Following the opening of the Viña Apartments last year, Columbia Ventures is making progress on the rest of its master plan along 48th Avenue and Race Street in Elyria after purchasing properties right across from the Viña Apartments.

Denver Clerk and Recorder documents show the conservancy purchased two properties in June for $2.86 million and another parcel for $4.83 million for a total of four acres at 4800 Race St. and a nearby parcel that will have a new address.

Dillon Baynes, co-founder and managing partner of Columbia Ventures, told The G.E.S. Gazette the company is not yet ready to release its master plan of the latest project, but that it will include senior living residences.

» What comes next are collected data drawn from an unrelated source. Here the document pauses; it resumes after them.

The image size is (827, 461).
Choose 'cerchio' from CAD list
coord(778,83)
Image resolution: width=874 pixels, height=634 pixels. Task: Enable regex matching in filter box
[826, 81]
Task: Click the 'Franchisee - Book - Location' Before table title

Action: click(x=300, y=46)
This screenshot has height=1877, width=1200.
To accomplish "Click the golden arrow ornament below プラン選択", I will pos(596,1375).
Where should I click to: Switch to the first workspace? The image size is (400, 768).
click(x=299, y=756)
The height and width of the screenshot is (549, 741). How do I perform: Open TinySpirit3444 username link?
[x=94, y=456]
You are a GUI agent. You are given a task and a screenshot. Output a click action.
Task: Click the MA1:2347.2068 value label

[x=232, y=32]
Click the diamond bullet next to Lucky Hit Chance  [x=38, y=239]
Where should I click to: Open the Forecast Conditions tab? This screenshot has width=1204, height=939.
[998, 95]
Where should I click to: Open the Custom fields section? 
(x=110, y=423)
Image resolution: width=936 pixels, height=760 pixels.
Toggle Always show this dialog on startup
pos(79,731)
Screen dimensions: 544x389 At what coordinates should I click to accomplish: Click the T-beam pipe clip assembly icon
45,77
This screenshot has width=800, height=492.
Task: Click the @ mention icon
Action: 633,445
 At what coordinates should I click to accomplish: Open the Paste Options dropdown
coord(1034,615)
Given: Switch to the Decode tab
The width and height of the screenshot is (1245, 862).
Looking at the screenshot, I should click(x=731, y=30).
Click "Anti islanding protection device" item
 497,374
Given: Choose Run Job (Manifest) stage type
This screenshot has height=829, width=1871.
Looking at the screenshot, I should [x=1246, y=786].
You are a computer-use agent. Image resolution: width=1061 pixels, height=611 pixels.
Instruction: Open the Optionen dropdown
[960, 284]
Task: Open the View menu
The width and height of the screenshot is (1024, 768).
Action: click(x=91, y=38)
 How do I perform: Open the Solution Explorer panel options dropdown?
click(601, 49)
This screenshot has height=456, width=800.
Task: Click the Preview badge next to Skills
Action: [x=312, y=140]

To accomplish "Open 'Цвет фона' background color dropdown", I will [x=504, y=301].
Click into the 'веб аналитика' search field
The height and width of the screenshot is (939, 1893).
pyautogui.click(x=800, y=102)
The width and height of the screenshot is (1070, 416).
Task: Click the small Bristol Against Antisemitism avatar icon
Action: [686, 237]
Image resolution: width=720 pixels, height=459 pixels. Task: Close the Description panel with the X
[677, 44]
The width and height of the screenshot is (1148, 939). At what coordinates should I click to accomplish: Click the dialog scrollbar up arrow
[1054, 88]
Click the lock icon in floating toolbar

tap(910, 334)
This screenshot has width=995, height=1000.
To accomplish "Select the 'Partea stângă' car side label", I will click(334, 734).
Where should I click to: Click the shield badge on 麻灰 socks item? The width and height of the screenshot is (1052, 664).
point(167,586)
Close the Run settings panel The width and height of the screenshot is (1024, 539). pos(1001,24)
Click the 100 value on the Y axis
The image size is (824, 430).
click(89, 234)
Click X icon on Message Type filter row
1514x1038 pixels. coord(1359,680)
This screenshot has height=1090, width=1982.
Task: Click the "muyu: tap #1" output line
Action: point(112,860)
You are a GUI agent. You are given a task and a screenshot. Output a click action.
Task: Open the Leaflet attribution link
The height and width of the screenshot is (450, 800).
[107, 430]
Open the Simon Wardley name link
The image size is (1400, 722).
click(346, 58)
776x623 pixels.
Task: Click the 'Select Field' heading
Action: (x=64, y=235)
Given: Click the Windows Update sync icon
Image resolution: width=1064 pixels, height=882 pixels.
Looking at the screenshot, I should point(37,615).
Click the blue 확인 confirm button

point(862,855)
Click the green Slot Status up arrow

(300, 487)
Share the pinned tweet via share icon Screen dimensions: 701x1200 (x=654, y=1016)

The building at 4800 Race St., left, was acquired by Columbia Ventures recently, and the company plans to build another apartment complex near its Viña Apartments, right, with some units restricted for senior citizens. Photo by Eric Heinz

Iván Anaya, president of the mountain west division of Columbia Ventures, said the company hasn’t decided what the new facilities will look like or whether they’ll be divided among one or two buildings.

“The max number (of residential units) would be 180, but we have not gotten down to our full building plan with financing and everything else to figure out,” Anaya said. “I think the minimum amount will be 150, so somewhere in between.”

The site is two blocks from the 48th & Brighton/National Western Center RTD station and is part of Columbia Ventures’ multiphase development there. The acquisition follows the first phase of Columbia’s projects, with the latest being across the street from the Viña Apartments.

For the acquisition, Columbia partnered with the Urban Land Conservancy and as well as Enterprise Community Investment, Inc., with assistance from the city of Denver’s Transit-Oriented Development Fund. Columbia Ventures’ plans for the remaining phases will primarily feature multifamily residential, including service-enriched affordable senior housing, and the company expects to break ground in 2025.

“We’ve got a lot of information and great data around what the community would like,” Anaya said. “On top of that, we’ve done a market study. We’re doing a deeper market study to understand some of the biggest needs in the community specifically from an affordable housing perspective. One of the biggest needs that we’re seeing in the community is that there’s a lack of affordable senior housing for people 55 and older.”

Anaya said it’s also the goal of Columbia to provide “service — it’s important to us that we … are curating communities that are service enriched and … not just housing, and so our intention and our goal is to provide a service-enriched senior community.”